▶ _CONSIGNE ÉCRITE 1_
Selon le texte à lire, quelles instances sont les exemples les plus évidents de celles qui dictent les règles de base de l'économie mondiale ?

Bien sûr, tout dépend de la manière dont on interprète l’expression « assujettissement à la structure de la gouvernance ». Je donne à cette formule un sens large, qui inclut les relations à des pouvoirs de différents types. Les structures de gouvernance ne se réduisent pas aux Etats, mais incluent également les instances non-étatiques qui génèrent les règles effectives qui structurent de larges pans des interactions sociales. Les exemples les plus évidents sont les instances qui dictent les règles de base de l’économie mondiale comme l’Organisation Mondiale du Commerce et le Fond Monétaire International. Mais on pourrait donner beaucoup d’autres exemples, comme les structures transnationales gouvernant les régulations environnementales, le pouvoir nucléaire et atomique, la police, la santé et les administrations qui font appliquer les lois civiles et pénales. Dans la mesure où ces instances régulent les interactions de vastes populations transnationales, on peut dire qu’elles assujettissent ces dernières, même si ceux qui décident de ces règles ne sont pas responsables devant ceux qu’ils gouvernent. Etant donnée cette conception large des structures de gouvernance, le terme d’« assujettissement » doit lui aussi recevoir une acception large. Il ne doit pas être restreint à la citoyenneté formelle, ni même à la condition plus large de se trouver sous la juridiction d’un Etat, il inclut aussi les conditions supplémentaires d’être soumis au pouvoir coercitif des formes de gouvernance non-étatiques et trans-étatiques.

Ainsi compris, le principe de « tous les assujettis  » offre une norme critique pour évaluer la justice ou l’injustice des cadres. Un problème est bien cadré si et seulement si tous ceux qui sont assujettis aux structures de gouvernances qui régulent les dimensions pertinentes de l’interaction sociale reçoivent une considération égale. De plus, pour avoir droit à cette considération, il n’est pas nécessaire d’être déjà un membre accrédité de l’instance en question ; il est seulement nécessaire d’y être assujetti. Les Africains sub-sahariens qui ont ainsi été déconnectés de l’économie mondiale par l’effet de règles imposées par ces structures de gouvernance doivent ainsi être pris en compte en tant que sujets de la justice en rapport avec celles-ci, même s’ils ne sont pas reconnus officiellement comme y participant.

▶ _CONSIGNE ÉCRITE 2_
Dans les enregistrements, recopiez à l'identique les lignes allant de celle qui contient « coordinates (17, 250). » jusqu'à celle qui contient « This screenshot has width=1080, height=540. », cette dernière comprise.

▶ _DONNÉES FOURNIES_
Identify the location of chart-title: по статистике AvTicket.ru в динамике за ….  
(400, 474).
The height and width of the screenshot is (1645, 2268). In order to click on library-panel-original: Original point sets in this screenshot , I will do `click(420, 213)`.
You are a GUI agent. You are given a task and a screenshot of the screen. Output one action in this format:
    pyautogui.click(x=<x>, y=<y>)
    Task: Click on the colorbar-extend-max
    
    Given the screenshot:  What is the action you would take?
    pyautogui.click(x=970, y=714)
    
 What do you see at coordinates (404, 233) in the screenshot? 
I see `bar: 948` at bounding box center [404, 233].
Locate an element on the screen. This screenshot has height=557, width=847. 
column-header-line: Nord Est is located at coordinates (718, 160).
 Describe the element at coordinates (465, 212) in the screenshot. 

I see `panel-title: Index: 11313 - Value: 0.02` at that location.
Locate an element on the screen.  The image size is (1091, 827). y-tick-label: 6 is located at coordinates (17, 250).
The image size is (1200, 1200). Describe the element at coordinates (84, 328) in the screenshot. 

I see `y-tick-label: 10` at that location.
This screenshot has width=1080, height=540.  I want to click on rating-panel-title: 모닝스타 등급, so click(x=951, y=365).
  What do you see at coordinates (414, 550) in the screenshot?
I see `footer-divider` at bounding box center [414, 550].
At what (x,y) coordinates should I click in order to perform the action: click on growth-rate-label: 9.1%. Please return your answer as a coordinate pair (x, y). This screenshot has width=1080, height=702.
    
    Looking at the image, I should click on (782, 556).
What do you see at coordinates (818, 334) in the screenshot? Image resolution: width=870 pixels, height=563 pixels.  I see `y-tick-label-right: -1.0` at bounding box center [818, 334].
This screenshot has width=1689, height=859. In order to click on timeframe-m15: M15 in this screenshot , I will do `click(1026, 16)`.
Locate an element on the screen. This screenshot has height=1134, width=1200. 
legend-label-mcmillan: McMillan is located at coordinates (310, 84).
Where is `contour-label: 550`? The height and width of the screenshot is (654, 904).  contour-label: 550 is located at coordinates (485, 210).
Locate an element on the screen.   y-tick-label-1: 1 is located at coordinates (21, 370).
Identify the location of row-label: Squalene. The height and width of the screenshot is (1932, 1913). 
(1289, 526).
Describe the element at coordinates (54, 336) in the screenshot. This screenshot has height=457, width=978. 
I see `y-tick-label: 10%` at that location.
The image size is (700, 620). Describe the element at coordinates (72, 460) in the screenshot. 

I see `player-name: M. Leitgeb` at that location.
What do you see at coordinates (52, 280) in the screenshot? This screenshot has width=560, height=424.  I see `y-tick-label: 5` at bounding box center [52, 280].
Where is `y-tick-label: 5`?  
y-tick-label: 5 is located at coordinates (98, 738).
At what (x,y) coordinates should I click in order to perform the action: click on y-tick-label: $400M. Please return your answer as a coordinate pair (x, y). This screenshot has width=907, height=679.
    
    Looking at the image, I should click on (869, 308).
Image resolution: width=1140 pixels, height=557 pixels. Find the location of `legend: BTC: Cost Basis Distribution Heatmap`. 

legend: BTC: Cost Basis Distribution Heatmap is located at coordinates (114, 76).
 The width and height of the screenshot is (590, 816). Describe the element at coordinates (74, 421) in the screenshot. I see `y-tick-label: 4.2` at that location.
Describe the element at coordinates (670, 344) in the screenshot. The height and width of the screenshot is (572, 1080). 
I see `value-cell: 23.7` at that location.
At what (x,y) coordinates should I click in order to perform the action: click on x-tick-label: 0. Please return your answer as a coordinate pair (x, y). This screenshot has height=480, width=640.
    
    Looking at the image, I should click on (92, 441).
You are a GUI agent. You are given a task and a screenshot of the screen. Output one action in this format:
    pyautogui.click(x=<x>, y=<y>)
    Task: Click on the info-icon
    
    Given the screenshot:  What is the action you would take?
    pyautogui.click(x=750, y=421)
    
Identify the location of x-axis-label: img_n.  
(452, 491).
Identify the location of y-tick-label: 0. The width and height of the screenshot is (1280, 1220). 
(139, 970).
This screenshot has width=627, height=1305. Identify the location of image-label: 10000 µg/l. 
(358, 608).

▶ _ZONE DE RÉPONSE 1_
L'Organisation Mondiale du Commerce et le Fond Monétaire International.

▶ _ZONE DE RÉPONSE 2_
Locate an element on the screen.  The image size is (1091, 827). y-tick-label: 6 is located at coordinates (17, 250).
The image size is (1200, 1200). Describe the element at coordinates (84, 328) in the screenshot. 

I see `y-tick-label: 10` at that location.
This screenshot has width=1080, height=540.  I want to click on rating-panel-title: 모닝스타 등급, so click(x=951, y=365).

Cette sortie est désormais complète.